I work with 8 paired-end fastq files with 150 GB each, which need to be processed by a pipeline with space-demanding sub-tasks. I tried several options but I am still running out out disk space:
I use the following execution to limit my disk space usage to 500GB, but apparently this is not guaranteed and exceeds the 500GB. How to limit the disk usage to a fixed value to avoid running out of disk space ?

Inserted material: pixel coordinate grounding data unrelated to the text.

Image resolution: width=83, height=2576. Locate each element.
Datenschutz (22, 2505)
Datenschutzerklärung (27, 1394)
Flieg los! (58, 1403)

snakemake --resources disk_mb=500000 --use-conda --cores 16 -p
rule merge:
input:
fw="{sample}_1.fq.gz",
rv="{sample}_2.fq.gz",
output:
temp("{sample}.assembled.fastq")
resources:
disk_mb=100000
threads: 16
shell:
"""
merger-tool -f {input.fw} -r {input.rv} -o {output}
"""
rule filter:
input:
"{sample}.assembled.fastq"
output:
temp("{sample}.assembled.filtered.fastq")
resources:
disk_mb=100000
shell:
"""
filter-tool {input} {output}
"""
rule mapping:
input:
"{sample}.assembled.filtered.fastq"
output:
"{sample}_mapping_table.txt"
resources:
disk_mb=100000
shell:
"""
mapping-tool {input} {output}
"""
Snakemake
does not have the functionality to constrain resources, but can only schedule jobs in a way that respects resource constraints.
Now, snakemake
uses resources
to limit concurrent jobs, while your problem has a cumulative aspect to it. Taking a look at this answer, one way to resolve this is to introduce priority
, so that downstream tasks have highest priority.
In your particular file, it seems that adding priority
to the mapping
rule should be sufficient:
rule mapping:
input:
"{sample}.assembled.filtered.fastq"
output:
"{sample}_mapping_table.txt"
resources:
disk_mb=100_000
priority: 100
shell:
"""
mapping-tool {input} {output}
"""
You might also want to be careful about launching the rule initially (to avoid filling up the disk space with results of merge
).